>> start Data for the task

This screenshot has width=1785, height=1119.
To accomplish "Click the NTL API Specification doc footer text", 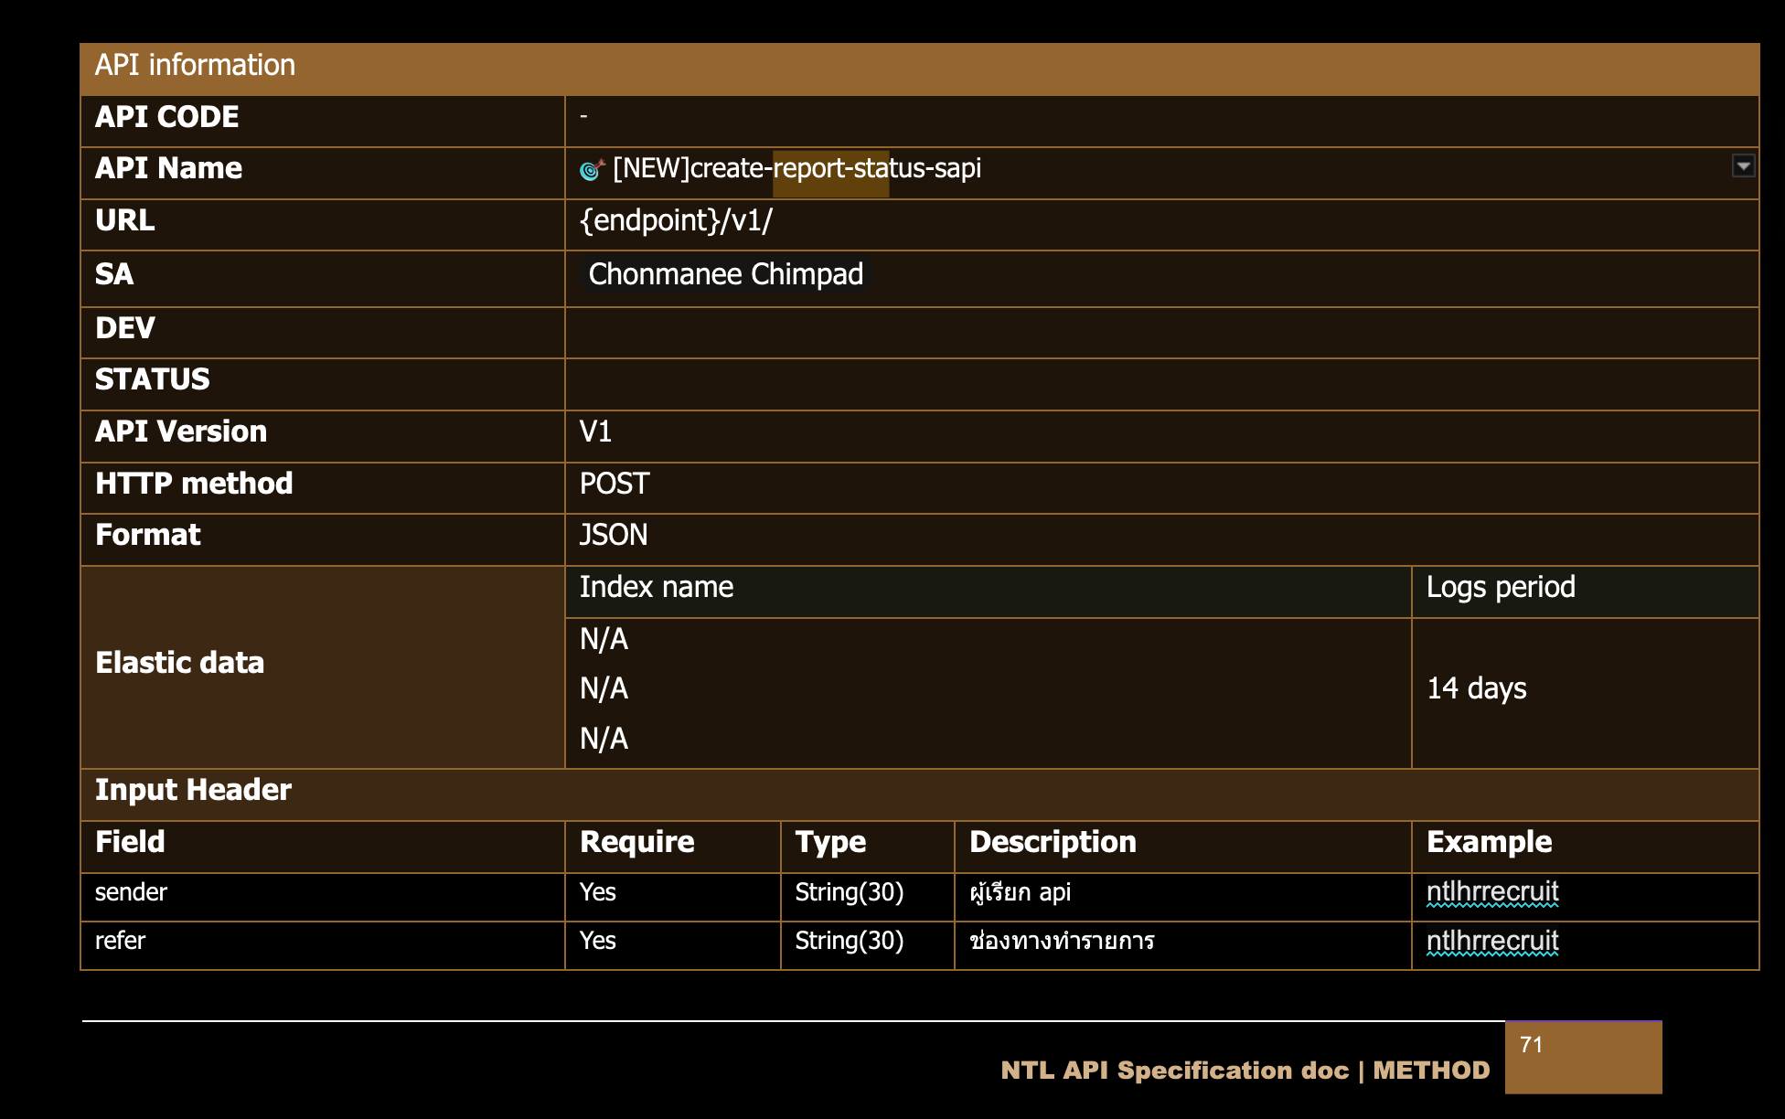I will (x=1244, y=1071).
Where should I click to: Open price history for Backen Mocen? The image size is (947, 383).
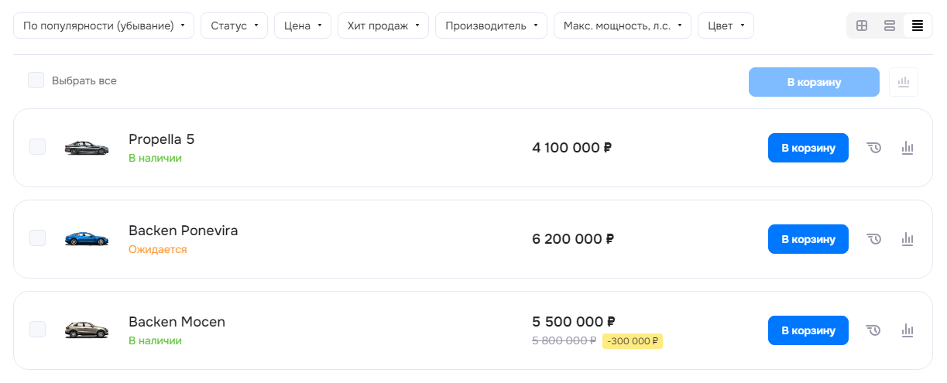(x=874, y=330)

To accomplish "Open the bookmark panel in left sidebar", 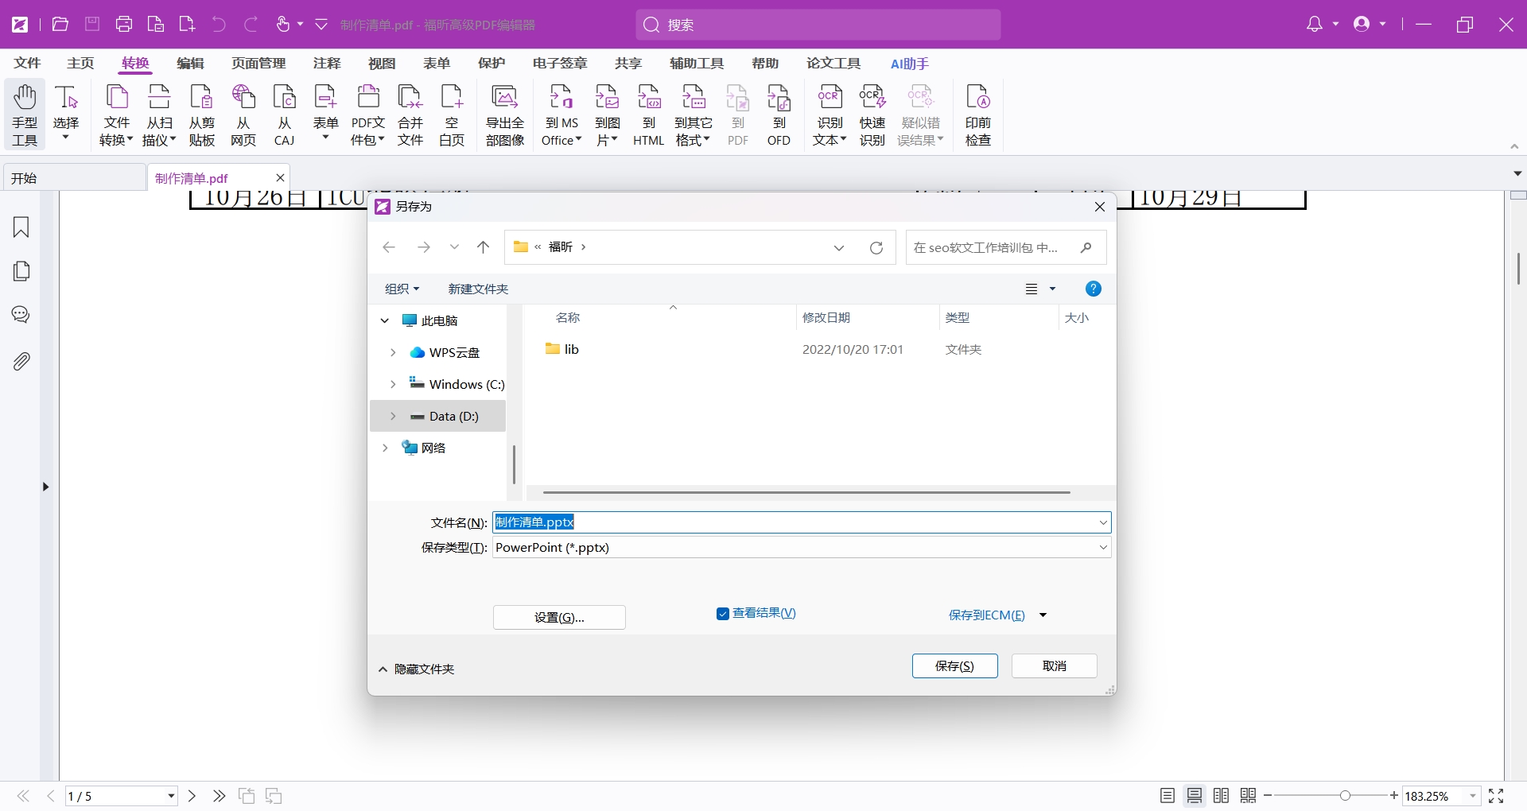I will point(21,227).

>> end Data for the task
>> start Data for the task

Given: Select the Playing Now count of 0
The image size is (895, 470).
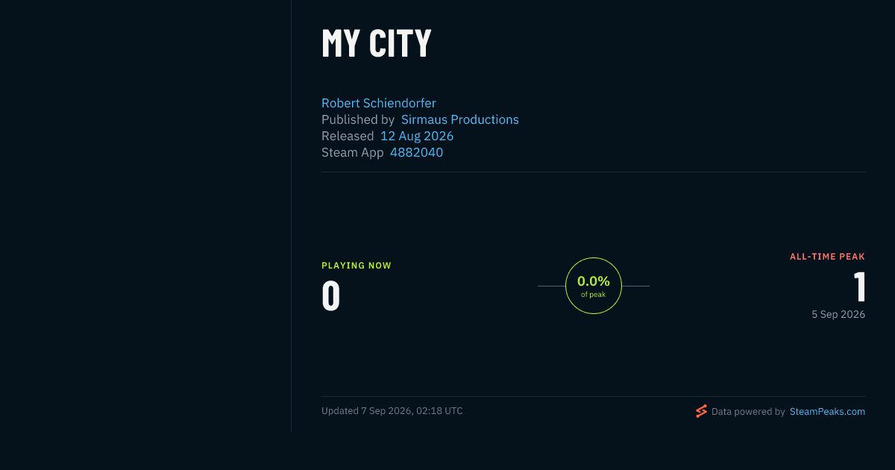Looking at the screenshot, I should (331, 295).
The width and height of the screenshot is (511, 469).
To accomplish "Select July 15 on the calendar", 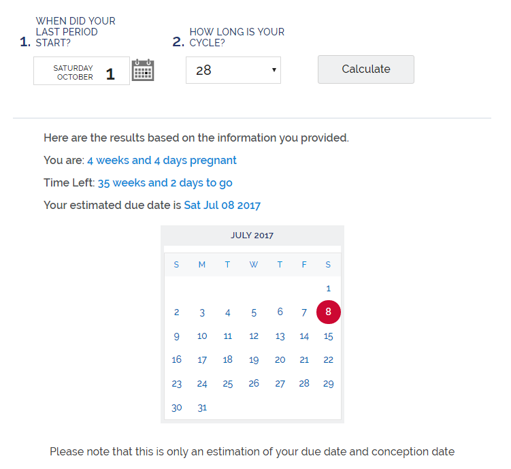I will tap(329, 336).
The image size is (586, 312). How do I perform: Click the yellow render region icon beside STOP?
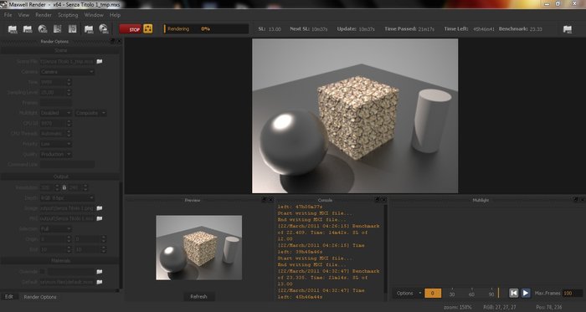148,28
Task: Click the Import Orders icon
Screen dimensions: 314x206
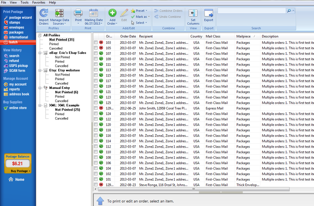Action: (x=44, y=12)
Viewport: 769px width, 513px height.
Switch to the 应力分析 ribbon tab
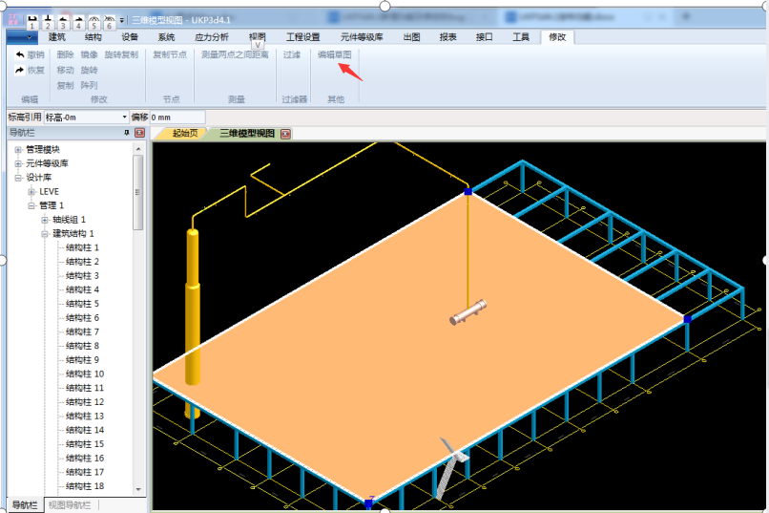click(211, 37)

>> end Data for the task
>> start Data for the task

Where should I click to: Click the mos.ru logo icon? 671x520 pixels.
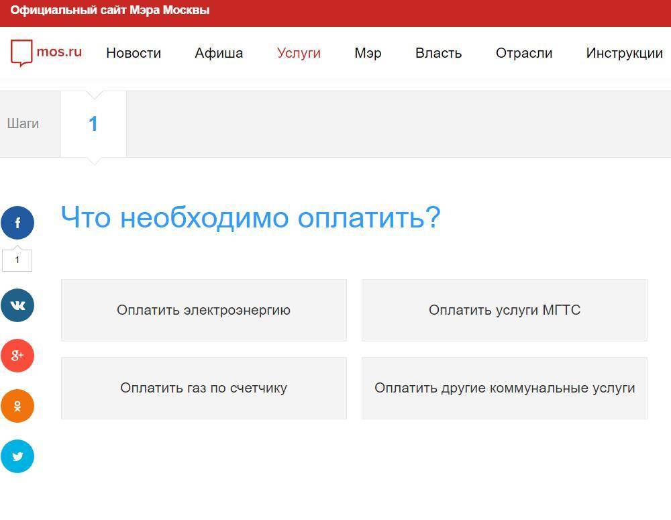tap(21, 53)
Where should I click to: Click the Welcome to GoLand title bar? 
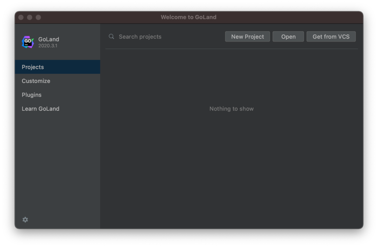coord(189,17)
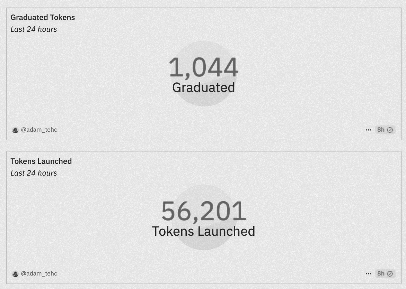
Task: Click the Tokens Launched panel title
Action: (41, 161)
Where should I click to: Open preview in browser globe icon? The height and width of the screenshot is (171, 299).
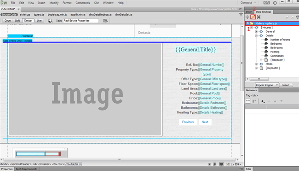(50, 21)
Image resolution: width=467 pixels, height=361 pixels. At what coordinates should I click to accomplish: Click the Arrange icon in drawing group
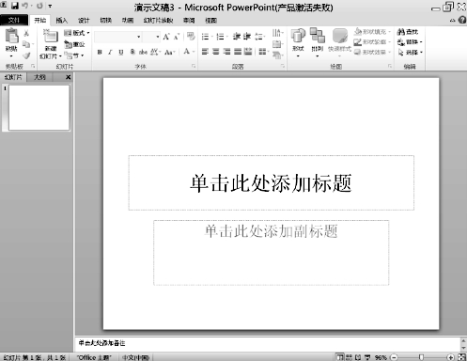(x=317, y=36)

>> end Data for the task

Problem:
List every line of the listing above that contains the string "title", matching case exactly.

Response:
Where should I click to: Click the Welcome to GoLand title bar? 
Task: Click the Tokens Launched panel title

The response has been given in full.